Regarde-le, s’intima-t-elle, regarde-le bien, ton mari, regarde-le sous toutes les coutures, sans en rien omettre, septa Mordane affirmait que tous les hommes étaient beaux, découvre sa beauté à lui, efforce-toi de la découvrir. Elle inspecta tour à tour les jambes torses, la saillie bestiale du front, l’œil vert, l’œil noir, le trognon de nez boursouflé, le biais rosâtre de la balafre, le roncier noir et or présumé passer pour une barbe. Affreuse était jusqu’à la virilité, trapue, veinée, terminée par un gland violacé, bulbeux. Ce n’est pas juste, ce n’est pas de jeu, de quel péché me suis-je rendue coupable pour que les dieux me punissent ainsi, quel crime ai-je commis ?
« Sur mon honneur de Lannister, ajouta le Lutin, je ne vous toucherai pas avant d’avoir votre assentiment. »
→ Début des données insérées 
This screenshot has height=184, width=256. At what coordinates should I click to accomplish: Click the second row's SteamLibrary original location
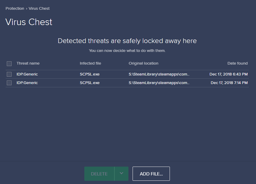(159, 83)
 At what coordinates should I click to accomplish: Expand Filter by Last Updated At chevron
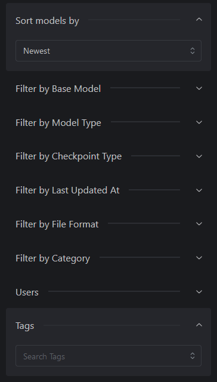point(199,190)
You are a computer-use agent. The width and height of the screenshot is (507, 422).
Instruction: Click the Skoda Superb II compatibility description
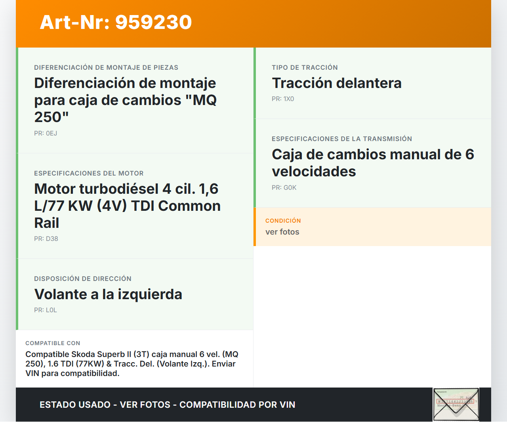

Il lui fallut ramasser tout son courage pour proférer, les yeux bien plantés dans ces terribles yeux vairons : « Et si je ne vous le donne jamais, messire ? »
Une saccade déforma sa bouche comme si Sansa venait de le gifler. « Jamais ? »
Elle avait la nuque si bloquée qu’à peine réussit-elle à hocher la tête.
« Eh bien, fit-il, c’est justement à l’intention des lutins de mon acabit que les dieux ont créé les putes. » Et là-dessus, crispant violemment ses poings boudinés, il dévala du lit.